Outside there was a sort of swelling quiet, like a balloon about to burst.
"I don't think we can make it this--" he started to murmur.
It went right through the two of them, as though a volley of blank cartridges had been fired off under their noses. It was something heavier, harder than fists. The door seemed to explode with impacts. It made the light bulbs jitter in the ceiling. It made a pottery thing on a table sing out with the vibration, carried to it along the floor and up the table legs. It was the earthquake of attempted forcible entry. It was violence in its most ravening form. It was the night gone hydrophobic at their threshold. It was disaster. It was the end.
Too late now. She was going to be right in the middle of the whole thing, see things that those you love shouldn't be called upon to witness.

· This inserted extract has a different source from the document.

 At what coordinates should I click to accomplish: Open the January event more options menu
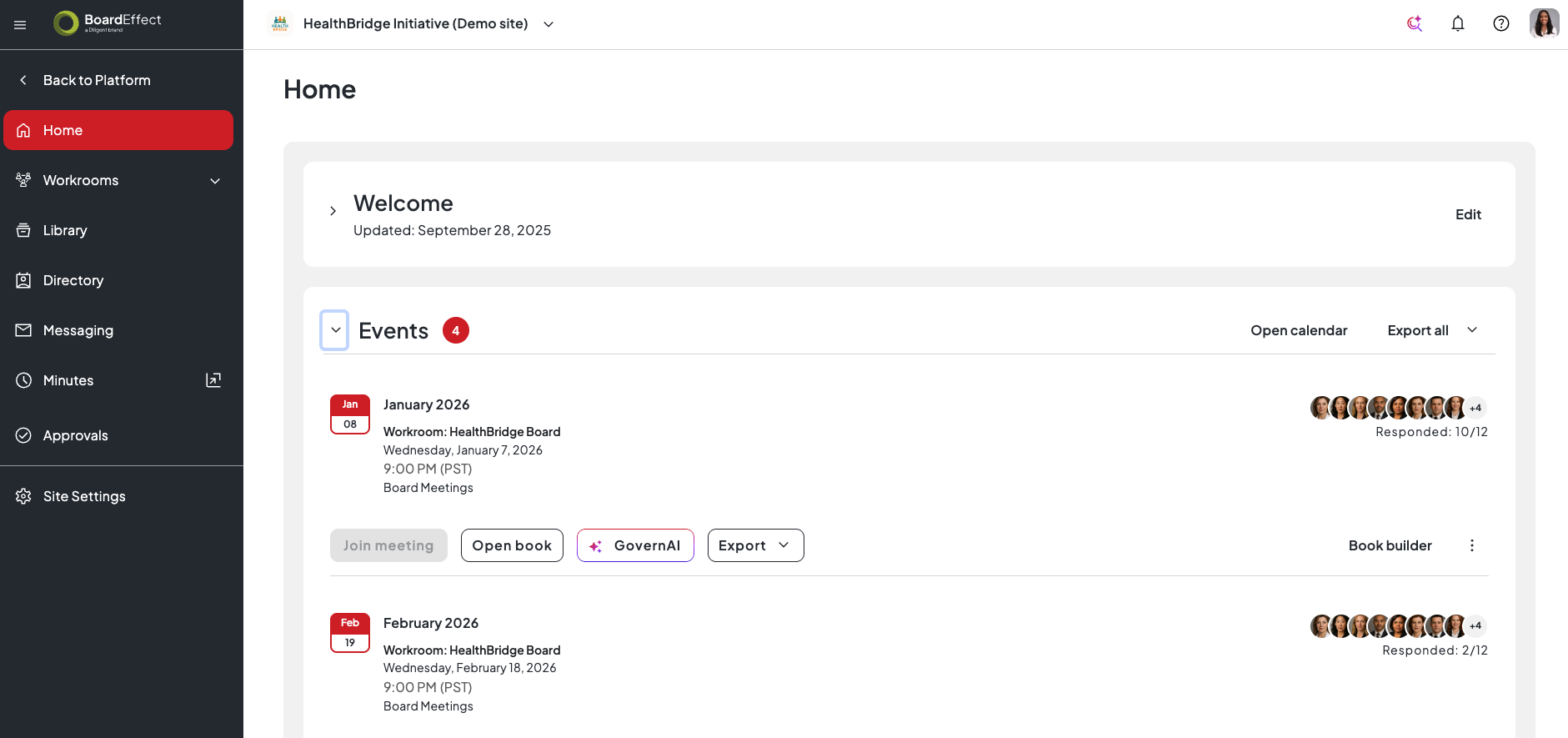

She huddled against him, terrified. She gave a wordless heave, that was like a bronchial seizure. "Who--? Who's doing that?"
"It's what I wanted to get you away from," he answered bitterly.
Violence flamed in his own mind, catching fire from the violence outside the door. He caught up a wooden chair by one leg, poised it overhead at blow angle. His face was an unbaked cruller of rage. "Bring this to you, will they? Let 'em come--!"
She caught at his arm, pulled it--and the chair--down again. "No Frank, no! Don't! For me, Frank!" And he saw, looking at her twisted, tearing face, that she was more frightened of his rage than she had been of theirs.
That did something to him, snapped him out of it, the sight of that fright of hers. To get her to safety should be his only concern, the hell with everything else.
He drew her back away from the door, arm protectively circled about her shoulder. Like a pair of blundering dancers in half embrace they went this way and that, looking for a way out that wasn't there. Taking three steps toward the hopelessly blocked front windows, then doubling back; three steps toward the bedroom window overlooking the rear court, then doubling back as the telltale grate of feet on the cement reached them, magnified by the sounding board of the enclosing walls.
"There must be some way, there's got to be--!" His grimace was that of weeping for her, but he wasn't weeping.